How to complete this task:
Wherever a line in the data below holds "preview", copy that line.
╭─ Excerpted data
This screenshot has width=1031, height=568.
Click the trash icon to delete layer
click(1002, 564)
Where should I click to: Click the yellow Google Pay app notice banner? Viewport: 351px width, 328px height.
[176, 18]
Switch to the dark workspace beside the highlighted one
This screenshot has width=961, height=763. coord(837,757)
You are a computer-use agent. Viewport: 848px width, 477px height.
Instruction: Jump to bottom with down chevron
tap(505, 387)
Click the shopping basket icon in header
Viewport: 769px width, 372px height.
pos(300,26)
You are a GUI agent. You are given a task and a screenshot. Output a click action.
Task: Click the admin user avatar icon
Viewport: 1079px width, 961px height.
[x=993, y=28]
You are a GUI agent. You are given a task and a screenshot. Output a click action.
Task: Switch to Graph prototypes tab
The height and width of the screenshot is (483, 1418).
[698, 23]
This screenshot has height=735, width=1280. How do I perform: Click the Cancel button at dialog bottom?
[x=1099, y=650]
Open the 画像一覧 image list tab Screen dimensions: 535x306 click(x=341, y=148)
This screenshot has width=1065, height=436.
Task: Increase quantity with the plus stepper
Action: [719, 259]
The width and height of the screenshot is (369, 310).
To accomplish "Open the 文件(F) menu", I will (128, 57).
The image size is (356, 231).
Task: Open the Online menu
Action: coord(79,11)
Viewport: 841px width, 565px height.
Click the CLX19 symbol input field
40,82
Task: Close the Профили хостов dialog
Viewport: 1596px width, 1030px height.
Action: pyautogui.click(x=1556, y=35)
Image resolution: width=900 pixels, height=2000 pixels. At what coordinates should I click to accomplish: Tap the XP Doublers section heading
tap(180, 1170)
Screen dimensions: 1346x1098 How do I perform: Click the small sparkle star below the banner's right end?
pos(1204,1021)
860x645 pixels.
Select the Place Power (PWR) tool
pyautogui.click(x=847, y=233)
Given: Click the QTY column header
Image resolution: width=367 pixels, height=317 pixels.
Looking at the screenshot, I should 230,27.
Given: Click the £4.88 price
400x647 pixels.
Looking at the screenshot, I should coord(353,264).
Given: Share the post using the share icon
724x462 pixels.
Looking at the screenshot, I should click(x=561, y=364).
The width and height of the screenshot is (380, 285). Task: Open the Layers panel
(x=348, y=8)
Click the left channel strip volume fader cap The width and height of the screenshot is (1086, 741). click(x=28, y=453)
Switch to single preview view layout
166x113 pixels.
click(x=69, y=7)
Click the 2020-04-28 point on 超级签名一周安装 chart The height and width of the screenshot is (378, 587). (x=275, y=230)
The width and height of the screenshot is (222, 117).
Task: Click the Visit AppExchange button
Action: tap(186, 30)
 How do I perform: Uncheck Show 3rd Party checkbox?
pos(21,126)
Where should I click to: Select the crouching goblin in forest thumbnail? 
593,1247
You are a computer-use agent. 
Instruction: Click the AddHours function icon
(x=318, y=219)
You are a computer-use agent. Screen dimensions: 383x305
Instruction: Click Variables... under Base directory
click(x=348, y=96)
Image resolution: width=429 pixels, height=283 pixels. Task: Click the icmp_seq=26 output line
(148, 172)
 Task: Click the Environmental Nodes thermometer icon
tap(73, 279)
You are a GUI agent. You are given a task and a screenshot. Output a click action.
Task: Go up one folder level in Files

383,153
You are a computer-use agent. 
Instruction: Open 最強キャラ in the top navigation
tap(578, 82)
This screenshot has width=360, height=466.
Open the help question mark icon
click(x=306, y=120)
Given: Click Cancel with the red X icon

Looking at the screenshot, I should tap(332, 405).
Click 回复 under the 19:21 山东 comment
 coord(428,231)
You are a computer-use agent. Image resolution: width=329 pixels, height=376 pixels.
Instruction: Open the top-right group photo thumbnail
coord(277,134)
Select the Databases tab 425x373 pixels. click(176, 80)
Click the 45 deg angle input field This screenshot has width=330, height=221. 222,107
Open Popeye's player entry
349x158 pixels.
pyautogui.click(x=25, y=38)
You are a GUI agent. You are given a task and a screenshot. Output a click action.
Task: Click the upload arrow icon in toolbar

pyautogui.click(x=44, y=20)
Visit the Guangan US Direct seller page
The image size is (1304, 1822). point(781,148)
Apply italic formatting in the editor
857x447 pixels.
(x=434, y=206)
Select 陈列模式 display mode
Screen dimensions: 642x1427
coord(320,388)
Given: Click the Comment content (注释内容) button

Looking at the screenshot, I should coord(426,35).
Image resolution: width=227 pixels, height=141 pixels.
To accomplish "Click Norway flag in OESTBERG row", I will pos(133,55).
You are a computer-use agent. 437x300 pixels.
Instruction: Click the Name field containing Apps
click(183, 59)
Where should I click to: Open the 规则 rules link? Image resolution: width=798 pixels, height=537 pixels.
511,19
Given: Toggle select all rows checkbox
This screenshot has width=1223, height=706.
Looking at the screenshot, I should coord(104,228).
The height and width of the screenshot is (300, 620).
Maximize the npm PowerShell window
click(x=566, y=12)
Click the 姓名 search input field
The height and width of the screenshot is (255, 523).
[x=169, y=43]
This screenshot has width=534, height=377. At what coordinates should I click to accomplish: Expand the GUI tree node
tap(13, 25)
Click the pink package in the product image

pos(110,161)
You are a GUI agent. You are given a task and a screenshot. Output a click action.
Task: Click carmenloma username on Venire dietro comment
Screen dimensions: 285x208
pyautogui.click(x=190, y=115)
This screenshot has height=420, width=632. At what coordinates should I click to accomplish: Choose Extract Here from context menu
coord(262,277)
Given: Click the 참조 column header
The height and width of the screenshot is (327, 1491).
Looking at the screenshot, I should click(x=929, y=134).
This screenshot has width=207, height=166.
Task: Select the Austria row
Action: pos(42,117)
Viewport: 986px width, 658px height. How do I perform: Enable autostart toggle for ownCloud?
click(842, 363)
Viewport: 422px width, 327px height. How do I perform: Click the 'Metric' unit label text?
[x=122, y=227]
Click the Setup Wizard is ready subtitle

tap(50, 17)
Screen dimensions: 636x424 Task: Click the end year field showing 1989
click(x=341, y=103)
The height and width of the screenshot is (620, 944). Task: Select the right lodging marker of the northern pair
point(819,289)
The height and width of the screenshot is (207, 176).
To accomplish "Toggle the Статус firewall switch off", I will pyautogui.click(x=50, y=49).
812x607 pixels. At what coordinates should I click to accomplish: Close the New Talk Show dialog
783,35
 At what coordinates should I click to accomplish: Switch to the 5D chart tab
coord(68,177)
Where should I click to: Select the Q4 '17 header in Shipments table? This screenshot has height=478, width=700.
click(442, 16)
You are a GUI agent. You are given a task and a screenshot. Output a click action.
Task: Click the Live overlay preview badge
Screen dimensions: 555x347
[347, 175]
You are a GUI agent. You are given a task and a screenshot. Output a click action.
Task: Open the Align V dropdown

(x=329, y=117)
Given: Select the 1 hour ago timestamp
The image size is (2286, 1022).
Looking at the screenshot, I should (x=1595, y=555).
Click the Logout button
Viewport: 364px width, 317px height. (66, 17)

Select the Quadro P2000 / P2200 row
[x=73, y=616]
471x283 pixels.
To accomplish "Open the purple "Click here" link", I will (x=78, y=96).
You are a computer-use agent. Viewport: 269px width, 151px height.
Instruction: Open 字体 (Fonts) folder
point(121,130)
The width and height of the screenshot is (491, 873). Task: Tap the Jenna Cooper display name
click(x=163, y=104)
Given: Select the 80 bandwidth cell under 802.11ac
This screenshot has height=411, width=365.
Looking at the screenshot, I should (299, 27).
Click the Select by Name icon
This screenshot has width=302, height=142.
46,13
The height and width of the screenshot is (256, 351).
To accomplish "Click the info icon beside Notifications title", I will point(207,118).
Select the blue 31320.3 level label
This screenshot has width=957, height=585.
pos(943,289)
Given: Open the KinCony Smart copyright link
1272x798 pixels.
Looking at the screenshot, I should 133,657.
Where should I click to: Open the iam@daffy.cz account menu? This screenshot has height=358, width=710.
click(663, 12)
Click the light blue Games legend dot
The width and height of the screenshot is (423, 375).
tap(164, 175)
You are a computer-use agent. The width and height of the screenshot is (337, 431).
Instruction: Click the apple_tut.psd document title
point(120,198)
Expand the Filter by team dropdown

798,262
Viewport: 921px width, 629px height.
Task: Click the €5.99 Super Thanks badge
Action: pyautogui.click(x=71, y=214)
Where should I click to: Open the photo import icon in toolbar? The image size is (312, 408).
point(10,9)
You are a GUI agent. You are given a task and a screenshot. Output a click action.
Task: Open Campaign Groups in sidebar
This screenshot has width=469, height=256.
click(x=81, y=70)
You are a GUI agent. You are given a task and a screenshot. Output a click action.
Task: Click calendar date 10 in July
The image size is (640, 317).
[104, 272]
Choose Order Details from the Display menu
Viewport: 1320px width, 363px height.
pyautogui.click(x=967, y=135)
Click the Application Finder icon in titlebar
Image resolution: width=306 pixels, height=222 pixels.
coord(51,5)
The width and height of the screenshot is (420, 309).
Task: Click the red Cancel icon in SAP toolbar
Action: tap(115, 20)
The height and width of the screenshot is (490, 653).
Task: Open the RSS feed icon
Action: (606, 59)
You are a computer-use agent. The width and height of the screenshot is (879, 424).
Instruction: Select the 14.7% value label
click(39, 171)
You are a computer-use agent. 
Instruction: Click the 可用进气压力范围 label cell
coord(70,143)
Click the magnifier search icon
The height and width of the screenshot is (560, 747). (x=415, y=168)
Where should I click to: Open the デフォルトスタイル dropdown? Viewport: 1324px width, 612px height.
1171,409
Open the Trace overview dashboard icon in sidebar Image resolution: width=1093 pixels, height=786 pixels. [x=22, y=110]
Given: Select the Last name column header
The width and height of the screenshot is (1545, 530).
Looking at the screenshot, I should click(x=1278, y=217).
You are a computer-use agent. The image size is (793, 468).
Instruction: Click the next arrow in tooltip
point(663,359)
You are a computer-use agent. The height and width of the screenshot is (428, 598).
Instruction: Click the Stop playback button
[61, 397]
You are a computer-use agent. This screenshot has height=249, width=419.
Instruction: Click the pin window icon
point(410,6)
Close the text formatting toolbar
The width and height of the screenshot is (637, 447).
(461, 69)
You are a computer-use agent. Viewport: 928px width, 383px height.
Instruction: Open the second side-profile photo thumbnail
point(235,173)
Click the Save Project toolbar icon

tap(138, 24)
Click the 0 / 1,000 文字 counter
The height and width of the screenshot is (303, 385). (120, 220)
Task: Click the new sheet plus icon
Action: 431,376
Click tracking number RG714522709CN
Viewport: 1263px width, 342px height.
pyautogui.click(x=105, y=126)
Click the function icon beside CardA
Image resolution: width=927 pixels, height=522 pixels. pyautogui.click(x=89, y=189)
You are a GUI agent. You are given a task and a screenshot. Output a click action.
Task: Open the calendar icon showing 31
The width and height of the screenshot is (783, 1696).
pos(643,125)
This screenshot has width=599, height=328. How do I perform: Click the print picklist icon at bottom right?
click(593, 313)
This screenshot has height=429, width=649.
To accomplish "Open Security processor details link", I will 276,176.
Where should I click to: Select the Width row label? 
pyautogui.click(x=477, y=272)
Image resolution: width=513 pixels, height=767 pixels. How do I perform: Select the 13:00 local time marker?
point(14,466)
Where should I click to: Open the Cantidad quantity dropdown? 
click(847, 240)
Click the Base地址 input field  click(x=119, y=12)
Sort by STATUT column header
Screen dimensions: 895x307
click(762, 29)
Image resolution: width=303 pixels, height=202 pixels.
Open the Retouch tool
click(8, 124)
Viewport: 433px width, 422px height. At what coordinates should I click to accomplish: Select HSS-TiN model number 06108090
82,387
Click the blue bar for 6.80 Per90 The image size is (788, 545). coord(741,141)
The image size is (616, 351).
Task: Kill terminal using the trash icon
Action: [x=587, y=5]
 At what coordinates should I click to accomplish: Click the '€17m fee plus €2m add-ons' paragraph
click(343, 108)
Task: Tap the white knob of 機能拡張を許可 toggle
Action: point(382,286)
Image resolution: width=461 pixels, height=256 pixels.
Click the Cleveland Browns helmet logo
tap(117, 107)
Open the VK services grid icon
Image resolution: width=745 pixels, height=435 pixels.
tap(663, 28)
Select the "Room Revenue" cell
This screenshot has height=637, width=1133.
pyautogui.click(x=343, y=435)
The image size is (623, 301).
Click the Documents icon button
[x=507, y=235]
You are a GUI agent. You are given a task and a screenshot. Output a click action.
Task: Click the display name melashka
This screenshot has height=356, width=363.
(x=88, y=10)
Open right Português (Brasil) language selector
╰─
The completed task:
Switch to single preview view layout
Task: Click the Live overlay preview badge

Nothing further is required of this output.